» WHAT NEEDS TO BE DONE
Reproduce these rows in full, swapping "GUI agent" for "interface agent" wherever it occurs and leaving everything else unchanged.

» GIVEN DATA
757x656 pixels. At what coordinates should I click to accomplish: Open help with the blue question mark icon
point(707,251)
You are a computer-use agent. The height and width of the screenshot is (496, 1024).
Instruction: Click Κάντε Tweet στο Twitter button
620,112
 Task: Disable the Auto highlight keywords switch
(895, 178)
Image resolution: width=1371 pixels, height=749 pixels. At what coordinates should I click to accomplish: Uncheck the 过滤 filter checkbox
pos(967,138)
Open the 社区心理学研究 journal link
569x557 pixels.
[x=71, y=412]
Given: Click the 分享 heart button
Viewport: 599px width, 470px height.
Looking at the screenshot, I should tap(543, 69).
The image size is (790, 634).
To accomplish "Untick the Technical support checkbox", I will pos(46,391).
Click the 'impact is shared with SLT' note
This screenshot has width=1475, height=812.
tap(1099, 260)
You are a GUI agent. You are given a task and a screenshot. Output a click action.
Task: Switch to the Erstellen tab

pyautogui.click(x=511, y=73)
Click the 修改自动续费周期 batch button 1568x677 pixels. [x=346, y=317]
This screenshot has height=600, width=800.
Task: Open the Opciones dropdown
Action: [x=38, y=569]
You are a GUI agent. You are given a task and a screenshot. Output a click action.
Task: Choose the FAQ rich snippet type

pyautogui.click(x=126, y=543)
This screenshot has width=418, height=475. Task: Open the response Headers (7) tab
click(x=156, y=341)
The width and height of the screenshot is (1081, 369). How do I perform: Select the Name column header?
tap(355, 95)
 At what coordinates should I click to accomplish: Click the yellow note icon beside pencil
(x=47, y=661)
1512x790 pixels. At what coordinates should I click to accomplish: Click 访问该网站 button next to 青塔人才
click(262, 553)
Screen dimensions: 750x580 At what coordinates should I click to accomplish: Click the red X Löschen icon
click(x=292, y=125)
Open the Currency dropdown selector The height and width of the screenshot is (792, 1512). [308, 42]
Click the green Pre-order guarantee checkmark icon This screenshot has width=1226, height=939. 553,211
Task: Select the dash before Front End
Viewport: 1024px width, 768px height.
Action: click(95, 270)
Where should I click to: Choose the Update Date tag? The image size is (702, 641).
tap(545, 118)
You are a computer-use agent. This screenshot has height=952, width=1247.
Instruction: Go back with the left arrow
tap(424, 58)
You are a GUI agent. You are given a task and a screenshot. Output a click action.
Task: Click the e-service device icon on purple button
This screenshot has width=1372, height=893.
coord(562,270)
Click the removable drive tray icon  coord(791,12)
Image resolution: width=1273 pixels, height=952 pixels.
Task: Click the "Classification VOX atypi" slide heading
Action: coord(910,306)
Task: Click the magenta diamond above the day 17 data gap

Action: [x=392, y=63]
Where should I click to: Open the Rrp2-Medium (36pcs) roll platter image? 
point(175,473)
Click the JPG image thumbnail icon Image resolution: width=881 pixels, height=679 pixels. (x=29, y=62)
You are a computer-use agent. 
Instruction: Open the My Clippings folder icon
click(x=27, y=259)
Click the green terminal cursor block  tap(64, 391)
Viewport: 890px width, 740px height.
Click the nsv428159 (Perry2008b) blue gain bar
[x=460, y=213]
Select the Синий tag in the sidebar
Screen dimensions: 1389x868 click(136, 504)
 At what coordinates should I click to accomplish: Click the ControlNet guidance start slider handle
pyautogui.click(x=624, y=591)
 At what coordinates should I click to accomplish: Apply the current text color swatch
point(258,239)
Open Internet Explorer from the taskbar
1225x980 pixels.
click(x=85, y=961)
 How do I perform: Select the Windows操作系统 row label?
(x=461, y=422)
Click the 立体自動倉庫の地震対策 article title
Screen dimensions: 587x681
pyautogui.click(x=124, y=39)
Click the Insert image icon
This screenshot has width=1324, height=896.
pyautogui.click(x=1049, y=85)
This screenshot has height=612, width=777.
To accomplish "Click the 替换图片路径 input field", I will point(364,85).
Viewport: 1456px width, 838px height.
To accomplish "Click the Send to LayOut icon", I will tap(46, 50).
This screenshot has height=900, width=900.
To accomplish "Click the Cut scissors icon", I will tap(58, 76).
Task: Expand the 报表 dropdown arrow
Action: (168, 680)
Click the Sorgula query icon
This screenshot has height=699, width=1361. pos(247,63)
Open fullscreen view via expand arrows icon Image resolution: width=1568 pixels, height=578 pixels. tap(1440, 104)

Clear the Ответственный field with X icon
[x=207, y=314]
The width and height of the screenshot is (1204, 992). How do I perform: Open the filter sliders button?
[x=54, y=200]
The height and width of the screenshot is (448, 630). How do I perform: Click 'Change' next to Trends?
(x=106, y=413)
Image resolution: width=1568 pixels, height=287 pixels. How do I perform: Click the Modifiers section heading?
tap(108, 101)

» TASK SOLUTION
757x656 pixels. At what coordinates should I click to accomplish: Open help with the blue question mark icon
point(707,251)
You are a computer-use agent. The height and width of the screenshot is (496, 1024).
Instruction: Click Κάντε Tweet στο Twitter button
620,112
 Task: Disable the Auto highlight keywords switch
(895, 178)
Image resolution: width=1371 pixels, height=749 pixels. At what coordinates should I click to accomplish: Uncheck the 过滤 filter checkbox
pos(967,138)
Open the 社区心理学研究 journal link
569x557 pixels.
[x=71, y=412]
Given: Click the 分享 heart button
Viewport: 599px width, 470px height.
Looking at the screenshot, I should tap(543, 69).
The image size is (790, 634).
To accomplish "Untick the Technical support checkbox", I will pos(46,391).
Click the 'impact is shared with SLT' note
This screenshot has width=1475, height=812.
tap(1099, 260)
You are a interface agent. You are given a task and a screenshot. Output a click action.
Task: Switch to the Erstellen tab

pyautogui.click(x=511, y=73)
Click the 修改自动续费周期 batch button 1568x677 pixels. [x=346, y=317]
This screenshot has height=600, width=800.
Task: Open the Opciones dropdown
Action: [x=38, y=569]
You are a interface agent. You are given a task and a screenshot. Output a click action.
Task: Choose the FAQ rich snippet type

pyautogui.click(x=126, y=543)
This screenshot has width=418, height=475. Task: Open the response Headers (7) tab
click(x=156, y=341)
The width and height of the screenshot is (1081, 369). How do I perform: Select the Name column header?
tap(355, 95)
 At what coordinates should I click to accomplish: Click the yellow note icon beside pencil
(x=47, y=661)
1512x790 pixels. At what coordinates should I click to accomplish: Click 访问该网站 button next to 青塔人才
click(262, 553)
Screen dimensions: 750x580 At what coordinates should I click to accomplish: Click the red X Löschen icon
click(x=292, y=125)
Open the Currency dropdown selector The height and width of the screenshot is (792, 1512). [308, 42]
Click the green Pre-order guarantee checkmark icon This screenshot has width=1226, height=939. 553,211
Task: Select the dash before Front End
Viewport: 1024px width, 768px height.
Action: click(95, 270)
Where should I click to: Choose the Update Date tag? The image size is (702, 641).
tap(545, 118)
You are a computer-use agent. This screenshot has height=952, width=1247.
Instruction: Go back with the left arrow
tap(424, 58)
You are a interface agent. You are given a task and a screenshot. Output a click action.
Task: Click the e-service device icon on purple button
This screenshot has width=1372, height=893.
coord(562,270)
Click the removable drive tray icon  coord(791,12)
Image resolution: width=1273 pixels, height=952 pixels.
Task: Click the "Classification VOX atypi" slide heading
Action: coord(910,306)
Task: Click the magenta diamond above the day 17 data gap

Action: [x=392, y=63]
Where should I click to: Open the Rrp2-Medium (36pcs) roll platter image? 
point(175,473)
Click the JPG image thumbnail icon Image resolution: width=881 pixels, height=679 pixels. (x=29, y=62)
You are a computer-use agent. 
Instruction: Open the My Clippings folder icon
click(x=27, y=259)
Click the green terminal cursor block  tap(64, 391)
Viewport: 890px width, 740px height.
Click the nsv428159 (Perry2008b) blue gain bar
[x=460, y=213]
Select the Синий tag in the sidebar
Screen dimensions: 1389x868 click(136, 504)
 At what coordinates should I click to accomplish: Click the ControlNet guidance start slider handle
pyautogui.click(x=624, y=591)
 At what coordinates should I click to accomplish: Apply the current text color swatch
point(258,239)
Open Internet Explorer from the taskbar
1225x980 pixels.
click(x=85, y=961)
 How do I perform: Select the Windows操作系统 row label?
(x=461, y=422)
Click the 立体自動倉庫の地震対策 article title
Screen dimensions: 587x681
pyautogui.click(x=124, y=39)
Click the Insert image icon
This screenshot has width=1324, height=896.
pyautogui.click(x=1049, y=85)
This screenshot has height=612, width=777.
To accomplish "Click the 替换图片路径 input field", I will point(364,85).
Viewport: 1456px width, 838px height.
To accomplish "Click the Send to LayOut icon", I will tap(46, 50).
This screenshot has height=900, width=900.
To accomplish "Click the Cut scissors icon", I will tap(58, 76).
Task: Expand the 报表 dropdown arrow
Action: (168, 680)
Click the Sorgula query icon
This screenshot has height=699, width=1361. pos(247,63)
Open fullscreen view via expand arrows icon Image resolution: width=1568 pixels, height=578 pixels. tap(1440, 104)

Clear the Ответственный field with X icon
[x=207, y=314]
The width and height of the screenshot is (1204, 992). How do I perform: Open the filter sliders button?
[x=54, y=200]
The height and width of the screenshot is (448, 630). How do I perform: Click 'Change' next to Trends?
(x=106, y=413)
Image resolution: width=1568 pixels, height=287 pixels. How do I perform: Click the Modifiers section heading?
tap(108, 101)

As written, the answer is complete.